The first appetiser was salmon tartare canapes, made by me. Take some finely minced salmon fillet (skin, remove bones, roughly chop, finely chop, finely chop, repeat until a fine mince has been achieved) mixed with finely chopped cucumber and chives and with just a tad of finely shredded preserved lemon skin in it to provide citrus and sharpness. Portioned out in the trusty 1/2 ounce baller and plop! out onto a Chinese spoon. In hindsight, a tiny bit more lemon would not have gone astray, but I was happy with the fresh but rich salmon meat and the crispy and sharp cucumber, chives and lemon.
And finally, a truffle dish! This one was a collaboration between Manto and me. Earlier in the day I made some chicken leg sausages :
- 500g minced chicken leg meat (most poulterers will have some or can make some for you. Leg meat is important as it has more texture and flavour than breast meat.)
- about 100g of pistachios (weight in the shell), shelled, peeled and roughly chopped
- 1 shallot, peeled and very finely minced
- 1 teaspoon dried thyme
- a couple of pinches of salt and white pepper
- mix them all together
- form into two large, thick sausages about 4-5cm in diameter and about 15cm long
- wrap them firmly in glad-wrap and tie off the ends
- poach at 85 C for about 25 minutes; let cool in the wrapper.
- unwrap, finish in a frying pan or oven to brown and crisp the skin a little, then cut into nice even slices about 3cm thick. Keep the ends as a little bonus to yourself for being such a good host!
Then in the evening, we jointed up some 500g poussin, taking out the spine and the outer wing joints but leaving in the ribs. They help keep the shape of the breast, and also to keep moisture in. The hind quarters were reserved for another day.
Each breast had a thin slice of truffle and a little butter pushed gently under the skin. We cooked them in a pretty hot (190 C) oven to get the outside nice and brown, about 20 minutes plus a couple under the grill
Meanwhile, we were reducing some chicken consomme with some dry white vermouth for the sauce with a little finely grated truffle, and sauteing some spinach with some (cooked) chestnuts. While the poussin was resting, the roasting juices went into the sauce. A nice spoon of veggie in the middle of the plate, a slice of sausage on one side and a cute little poussin breast on the other, and a dash of sauce. The poussin was meltingly tender and infused with butter and truffle, the sausage gave a firmer texture and more complex meat flavours, and the mild sweety nuttiness of the chestnut was a balancing component between the rest. The spinach .... was green. A most satisfactory dish.
Cooking a fresh-made, soft-filled pasta for seven people at once is not without risks, and maybe a few bits were a little soggy. Overall though the pasta was well textured and the filling rich and complexly flavoured. And who can say no to sage and brown butter sauce? Not I.

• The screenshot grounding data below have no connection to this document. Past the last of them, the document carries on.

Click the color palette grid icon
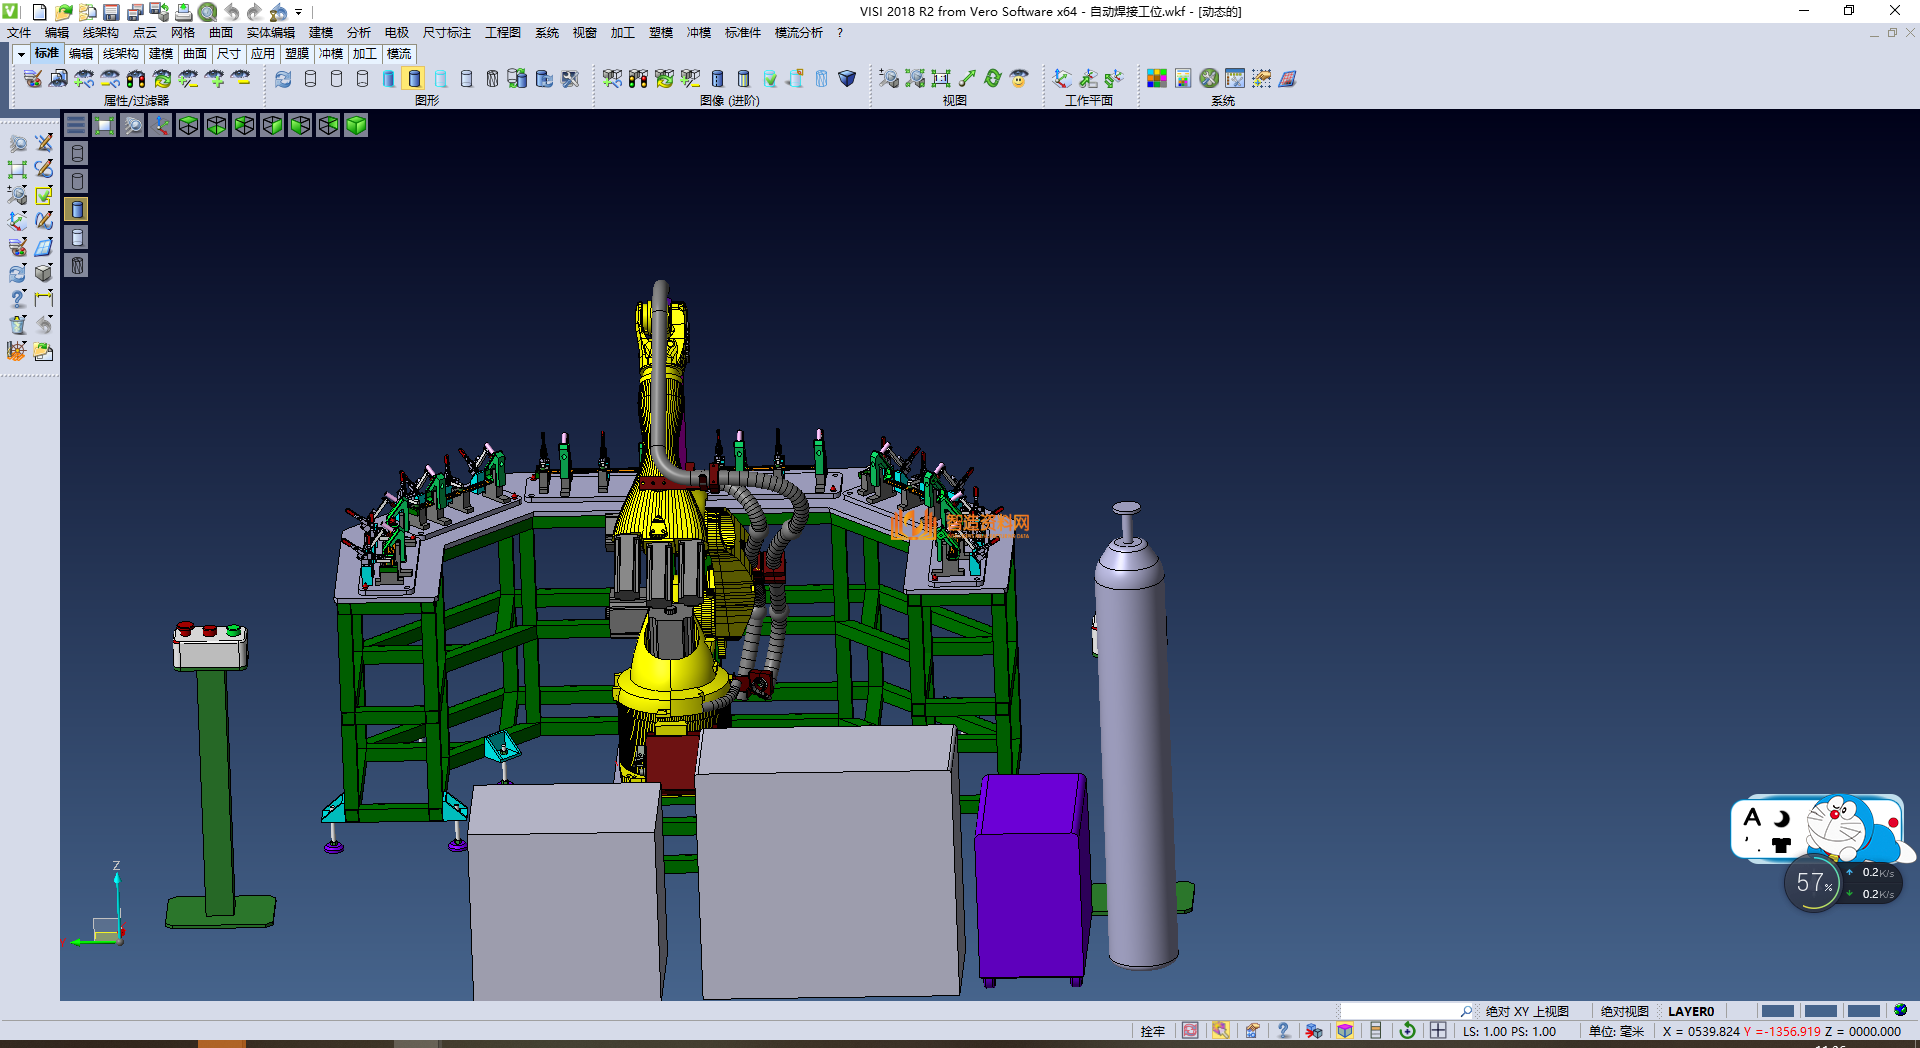 coord(1157,79)
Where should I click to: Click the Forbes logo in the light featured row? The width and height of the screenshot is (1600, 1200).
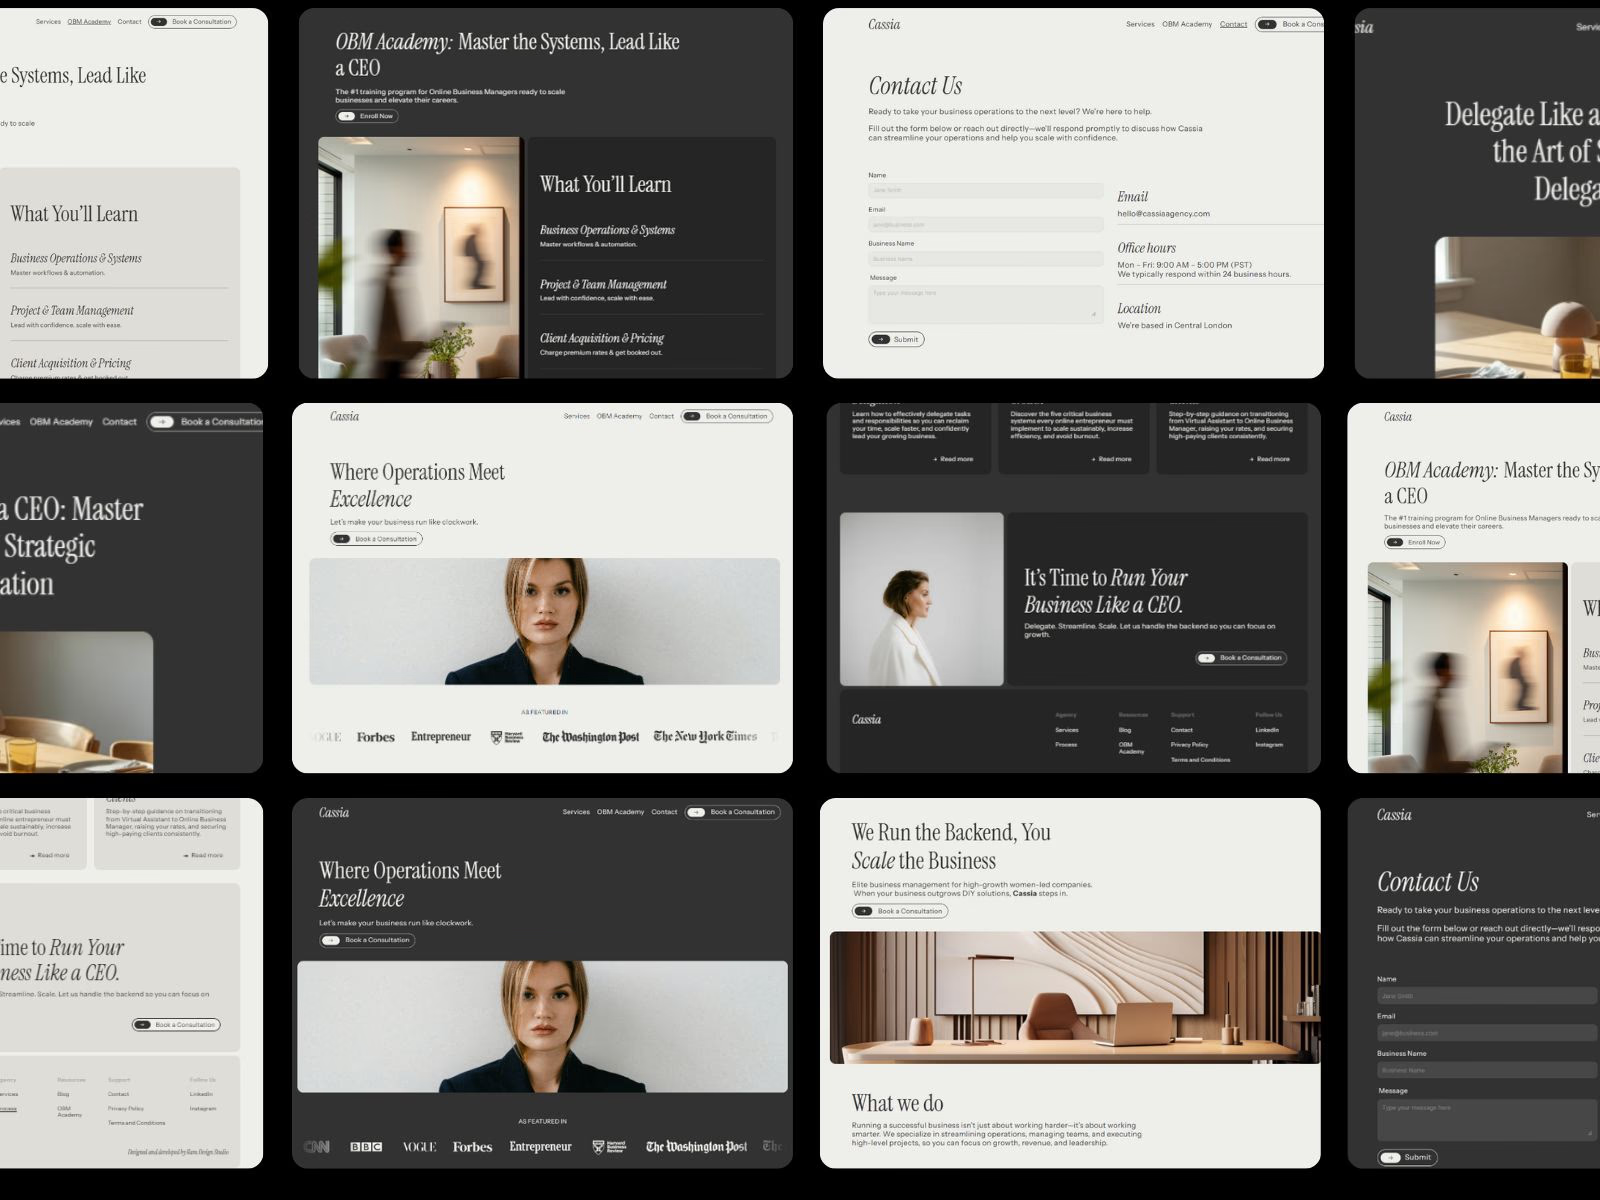click(x=376, y=737)
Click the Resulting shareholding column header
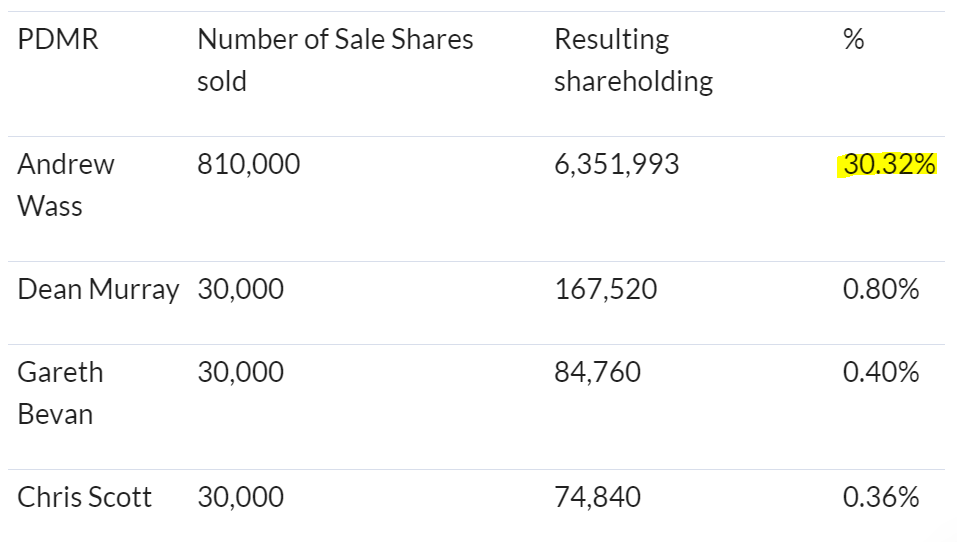 click(634, 60)
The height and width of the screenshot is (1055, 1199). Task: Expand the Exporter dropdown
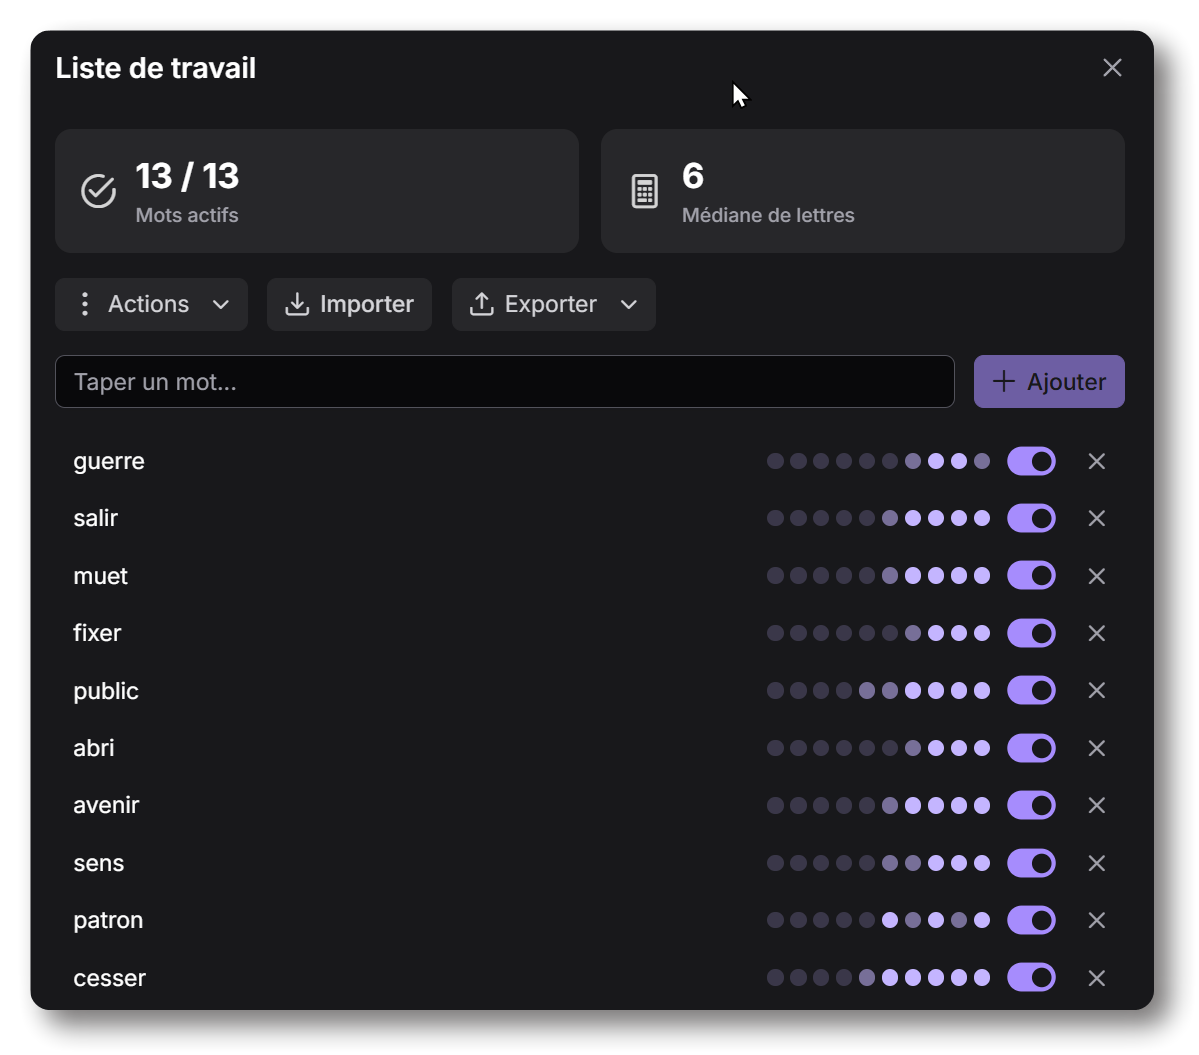[552, 304]
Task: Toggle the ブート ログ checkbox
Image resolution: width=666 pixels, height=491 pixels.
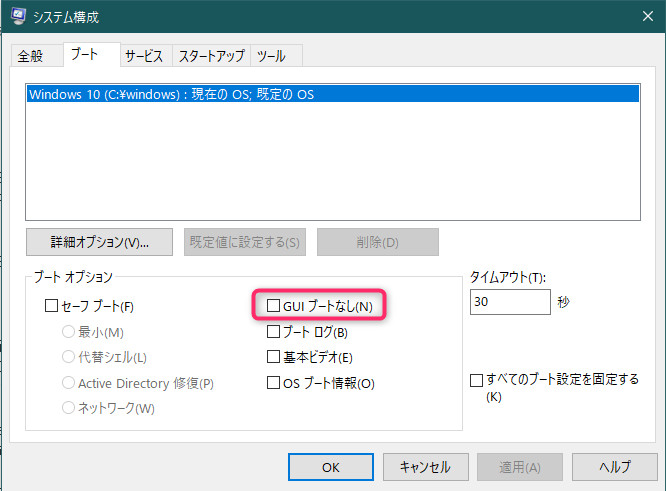Action: coord(275,332)
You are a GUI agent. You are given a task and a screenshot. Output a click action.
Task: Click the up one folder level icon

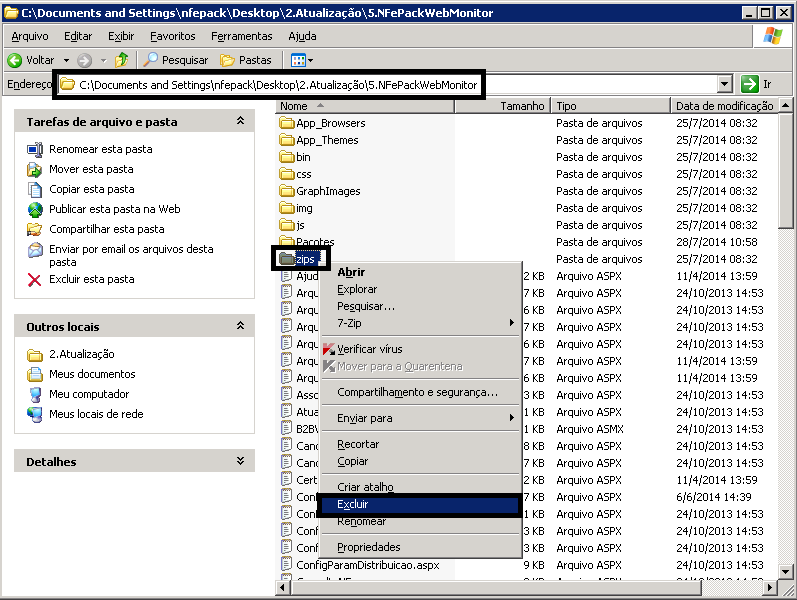(x=121, y=60)

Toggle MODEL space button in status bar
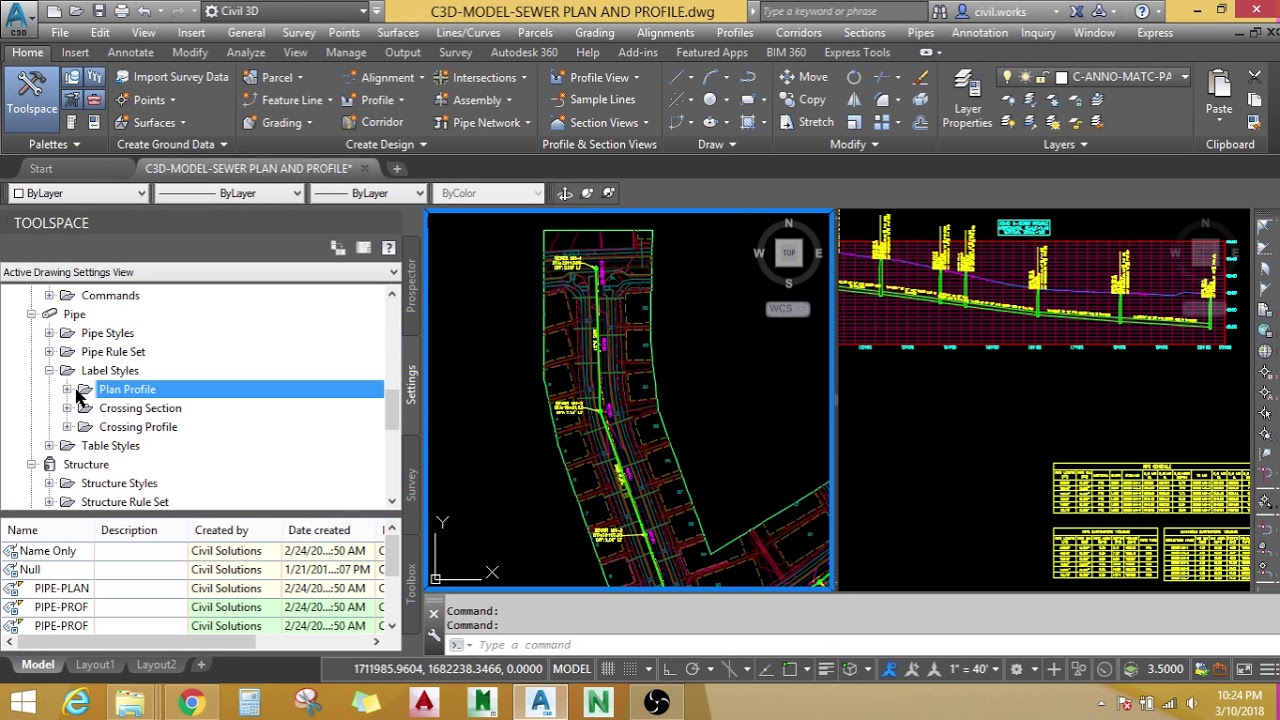point(572,669)
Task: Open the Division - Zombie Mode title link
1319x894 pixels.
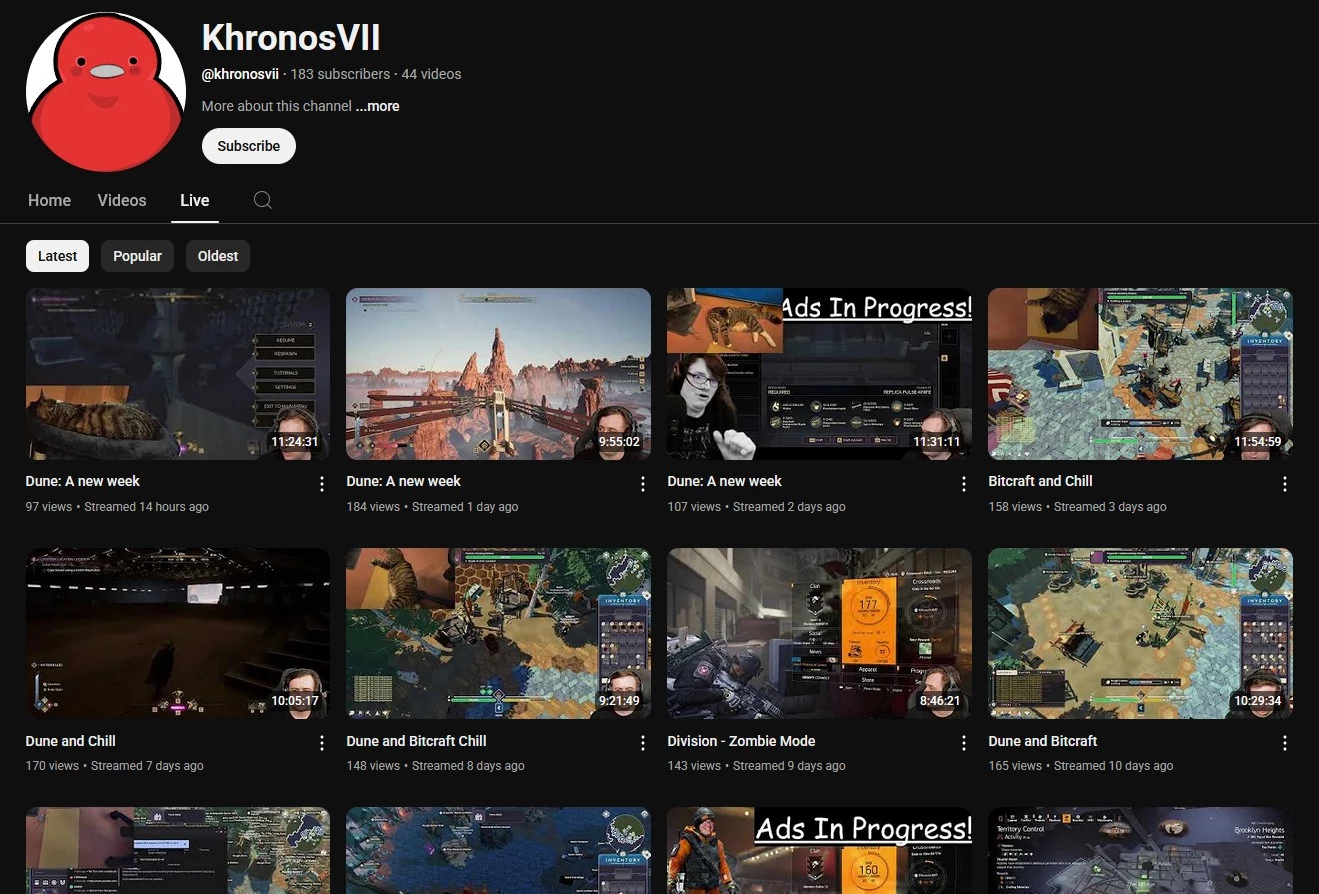Action: click(x=741, y=741)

The next course was the main and I had decided to do a very classic roast fillet of beef with perigueux sauce. I don't know if I've mentioned this before, but your dear old Ecumer has a bit of a patchy record as far as quick-cooked lean meat goes. The astute reader will have noticed that almost everything I put on the pages of the blog is a slow braise or a forgiving roast like chicken. I reckon I get lean roast meat or steaks right about half the time, and overcook the rest.
But here I was, cooking for some of my most discerning friends, and with some very expensive ingredients. How can I combine the certainty of slow cooking with the quality of ingredients that I needed to do justice to the truffles? I did some research and found ...
Four Hour Roast Beef Fillet.
Yes, you read right, four hours.
- get a full beef fillet from your friendly butcher. This was a 1.7kg Angus fillet and it was a tad north of $30 per kilo. Not dry aged or wagyu or anything fancy, although if you had those I expect it would be even better.
- heat your oven to 70 C. Yes, 70 C. I strongly recommend getting an oven thermometer to check the calibration of your oven, because there's a good chance it wasn't designed to go that low and you may need to adjust your dial. Gladly ours checked out nicely - 70 C on the dial, 70 C on the thermometer.
- take your lovely fillet and fold the floppy end in on itself until it makes an even shape. Tie it along its length with string so it keeps its shape.
- give it a quick spritz or rub down with olive oil and put it into the oven. It's a bit of a leap of faith but trust me.